» REQUIREMENTS:
1. Name the options that the cyber deterrence text below says the United States can use to develop a cyber deterrence strategy.
2. Reproduce the cyber deterrence text below word for word, from "In December 2016, the" up to and including "foreign state behavior.".
3. According to the cyber deterrence text below, how many entities and individuals did the U.S. government sanction in late 2016 over alleged interference in the election?

» TEXT SECTION:
►
Recent reporting has revealed that there is a growing frustration expressed by members of the U.S. Senate Armed Committee that the U.S. Department of Defense has still not established any defined cyber deterrence policy or strategy, particularly with regard to “red lines.”
In December 2016, the National Defense Authorization Act sought “a report on the military and nonmilitary options available to the United States for deterring and responding to imminent threats in cyberspace.” Since that period, it appears that little has been done to develop a deterrent strategy, a perplexing turn of events given the fact that the United States has multiple avenues from which to develop a cyber deterrence strategy that includes diplomatic, economic, military, and trade options that can be leveraged to influence foreign state behavior.
Cyber deterrence is frequently discussed at the highest levels of the U.S. government, especially as hostile cyber actions continue to increase in frequency and magnitude, and in those instances where information destruction was the intended result. These include but are not limited to the theft of substantial personal indefinable information (e.g., Equifax), intellectual property (e.g., nation states), potential involvement in presidential elections (e.g., Russia ), theft of military plans (e.g., North Korea), and destruction of data (e.g., wiper malware). Historically, such activities have typically evaded any type of state repercussion, although there has been headway made in trying to punish suspected nation state actors for their suspected involvement in them to include:
- In September 2017, the United States Cyber Command was reported to have launched a distributed denial-of-service (DDoS) attack against North Korea’s military spy agency, the Reconnaissance General Bureau.
- In 2017, using the authorities of a 2015 cyber sanction Executive Order, the U.S. government sanctioned 11 entities and individuals for engaging in support of designated Iranian actors or malicious cyber-enabled activity against the United States. Additionally under the same authority, in late 2016, the U.S. government sanctioned nine entities and individuals over their alleged interference in the election: two Russian intelligence services; four individual officers of one of the Russian services; and three companies that provided material support to the same Russian intelligence service’s operations.
◄
» RECORD EXTRACTS:
►
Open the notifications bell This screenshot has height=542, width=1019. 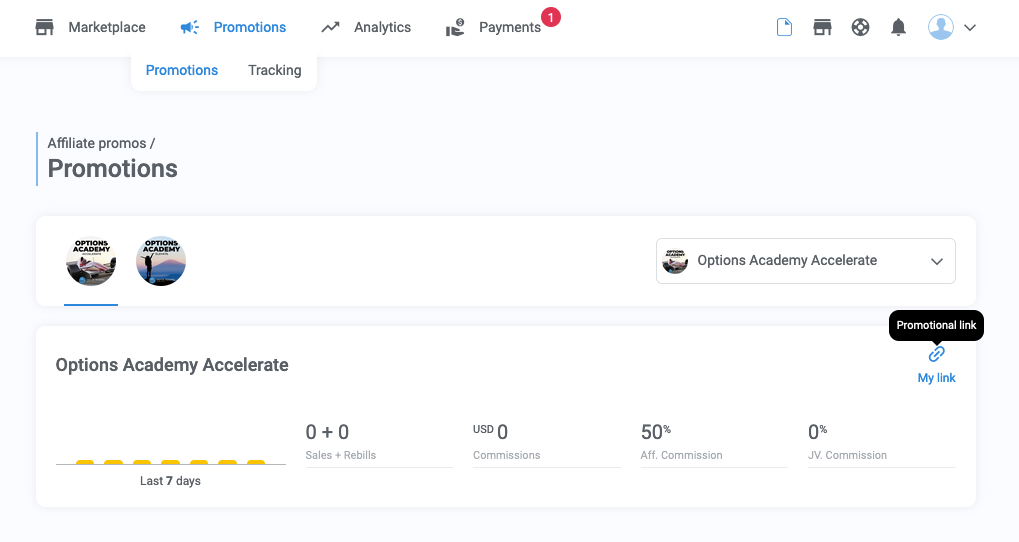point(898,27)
◄
►
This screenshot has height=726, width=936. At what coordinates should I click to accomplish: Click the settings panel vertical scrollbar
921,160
◄
» RESULTS:
1. Diplomatic, economic, military, and trade options.

2.
In December 2016, the National Defense Authorization Act sought “a report on the military and nonmilitary options available to the United States for deterring and responding to imminent threats in cyberspace.” Since that period, it appears that little has been done to develop a deterrent strategy, a perplexing turn of events given the fact that the United States has multiple avenues from which to develop a cyber deterrence strategy that includes diplomatic, economic, military, and trade options that can be leveraged to influence foreign state behavior.

3. Nine entities and individuals.